My initial task was to come up with a simple but striking brand that would evoke high quality while maintaining an informal contemporary style. I decided on a simple logo mark in striking purple, that communicated the high values of the brand while standing out from the competition. The logo plays with the initial letters of Inclusive Retreats in a simple but effective manner.
I worked with Peter and the client to establish a sitemap based on several user journeys. We were working towards a Phase One of the site, which would be a full brochure site and a basic contact form once the customer had selected their choices. Phase Two would come later and would integrate a full booking system.
Once we had the structure of the site in place, I produced a number of wireframes for the key screens. These were honed after several rounds of feedback from the client, and used to inform the visual design. I produced just two PhotoShop mockups, one of the homepage, and one of a holiday details screen. This was to help the client understand how the site would look overall, but left us plenty of flexibility to modify the design during the front-end build.

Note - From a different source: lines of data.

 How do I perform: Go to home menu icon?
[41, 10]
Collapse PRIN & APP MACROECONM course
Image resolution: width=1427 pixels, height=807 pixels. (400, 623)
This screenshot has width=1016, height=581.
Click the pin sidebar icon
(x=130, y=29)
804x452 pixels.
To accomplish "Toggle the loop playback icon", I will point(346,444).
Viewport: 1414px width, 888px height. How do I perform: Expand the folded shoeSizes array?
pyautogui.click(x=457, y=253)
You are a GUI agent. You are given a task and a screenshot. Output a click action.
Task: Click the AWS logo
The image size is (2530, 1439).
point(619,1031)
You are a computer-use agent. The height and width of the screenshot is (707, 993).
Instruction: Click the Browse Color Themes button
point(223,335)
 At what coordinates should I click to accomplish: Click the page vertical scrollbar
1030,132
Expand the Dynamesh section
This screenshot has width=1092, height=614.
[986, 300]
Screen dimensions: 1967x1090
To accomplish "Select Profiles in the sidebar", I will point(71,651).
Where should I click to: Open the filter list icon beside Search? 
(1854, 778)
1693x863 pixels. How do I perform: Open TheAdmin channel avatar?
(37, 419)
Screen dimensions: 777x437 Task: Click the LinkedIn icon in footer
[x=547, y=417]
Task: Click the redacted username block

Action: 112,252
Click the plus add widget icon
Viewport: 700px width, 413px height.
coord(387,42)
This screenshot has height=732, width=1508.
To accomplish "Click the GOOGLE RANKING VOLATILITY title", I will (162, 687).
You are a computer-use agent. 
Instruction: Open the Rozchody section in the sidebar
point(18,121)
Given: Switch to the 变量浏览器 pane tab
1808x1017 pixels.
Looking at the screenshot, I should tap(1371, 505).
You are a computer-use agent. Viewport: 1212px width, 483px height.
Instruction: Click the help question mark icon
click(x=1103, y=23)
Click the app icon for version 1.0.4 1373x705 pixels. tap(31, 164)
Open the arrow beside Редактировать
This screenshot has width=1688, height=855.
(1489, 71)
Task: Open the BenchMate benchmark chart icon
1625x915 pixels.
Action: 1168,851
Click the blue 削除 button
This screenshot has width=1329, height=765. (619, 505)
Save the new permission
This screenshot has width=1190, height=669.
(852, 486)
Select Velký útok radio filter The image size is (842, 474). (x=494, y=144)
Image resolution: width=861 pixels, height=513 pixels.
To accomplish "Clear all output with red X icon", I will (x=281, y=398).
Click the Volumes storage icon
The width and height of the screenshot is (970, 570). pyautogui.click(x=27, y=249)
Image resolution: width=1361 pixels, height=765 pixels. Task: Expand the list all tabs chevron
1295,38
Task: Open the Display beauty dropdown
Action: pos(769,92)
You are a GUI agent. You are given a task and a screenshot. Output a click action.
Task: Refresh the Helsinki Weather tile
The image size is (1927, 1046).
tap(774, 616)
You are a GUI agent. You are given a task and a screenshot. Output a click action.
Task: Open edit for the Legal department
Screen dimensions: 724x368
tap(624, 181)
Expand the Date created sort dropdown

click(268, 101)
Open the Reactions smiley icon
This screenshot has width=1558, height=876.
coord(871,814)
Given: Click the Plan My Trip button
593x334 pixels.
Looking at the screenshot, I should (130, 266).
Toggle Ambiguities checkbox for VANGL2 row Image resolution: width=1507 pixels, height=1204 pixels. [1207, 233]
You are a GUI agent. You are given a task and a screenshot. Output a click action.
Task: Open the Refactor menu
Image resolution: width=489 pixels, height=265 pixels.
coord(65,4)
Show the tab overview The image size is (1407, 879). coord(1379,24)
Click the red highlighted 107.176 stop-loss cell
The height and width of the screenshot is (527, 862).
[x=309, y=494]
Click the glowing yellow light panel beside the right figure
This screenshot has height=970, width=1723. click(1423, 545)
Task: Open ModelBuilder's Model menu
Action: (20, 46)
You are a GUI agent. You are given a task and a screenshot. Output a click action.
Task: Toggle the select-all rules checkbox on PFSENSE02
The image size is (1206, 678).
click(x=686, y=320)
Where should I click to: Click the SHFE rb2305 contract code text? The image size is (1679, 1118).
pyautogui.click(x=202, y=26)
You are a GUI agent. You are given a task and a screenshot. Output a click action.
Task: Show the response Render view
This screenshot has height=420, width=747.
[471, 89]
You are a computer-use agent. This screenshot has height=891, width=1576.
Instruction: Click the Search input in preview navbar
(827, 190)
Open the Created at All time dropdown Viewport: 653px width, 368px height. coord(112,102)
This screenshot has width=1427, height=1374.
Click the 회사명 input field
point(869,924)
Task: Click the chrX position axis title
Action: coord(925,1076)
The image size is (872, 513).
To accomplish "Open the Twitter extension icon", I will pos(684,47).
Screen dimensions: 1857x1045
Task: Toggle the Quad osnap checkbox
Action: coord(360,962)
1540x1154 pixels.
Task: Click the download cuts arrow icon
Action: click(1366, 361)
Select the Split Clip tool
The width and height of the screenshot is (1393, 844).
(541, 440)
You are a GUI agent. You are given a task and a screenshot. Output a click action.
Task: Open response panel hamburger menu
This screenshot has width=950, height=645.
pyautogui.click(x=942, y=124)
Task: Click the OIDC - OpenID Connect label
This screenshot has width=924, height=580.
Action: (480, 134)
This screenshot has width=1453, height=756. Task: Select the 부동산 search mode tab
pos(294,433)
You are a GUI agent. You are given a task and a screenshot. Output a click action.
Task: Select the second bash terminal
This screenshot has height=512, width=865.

I built all the front-end templates for the site mainly using flexbox for layout. As usual, I hand coded the HTML and Sass CSS from scratch, without relying on any frameworks. For a site of this scale, a framework would have caused us far more problems than it would solve. We needed complete control over the HTML and CSS. I built an SVG sprite system and a number of ‘automatic’ layout modules that would re-format their contents depending on where they appeared within the page. This used a simple system of CSS sibling selectors which can be extremely powerful when used smartly.
I was particularly pleased with the treatment for images, using an inset border with a cutout area for titles/subtitles. It’s an unusual technique and not often seen on the web, and I think it adds a little bit of identity to the overall style.
Once the main templates were built, my colleague Peter set to work on building the back-end in Craft. This was a very large build and we worked together over many weeks to ensure that the front-end was as flexible as possible for the back-end system that Peter built. The core of the system was a “page builder”, a modular system in the CMS that allowed the client to build pages out of small modules in any order they chose (within some pre-defined contraints). This gave the client incredible flexibility in what they could build without needing to touch any HTML or other code.
I’m extremely pleased with the design and build of this site and the client is delighted with the final result.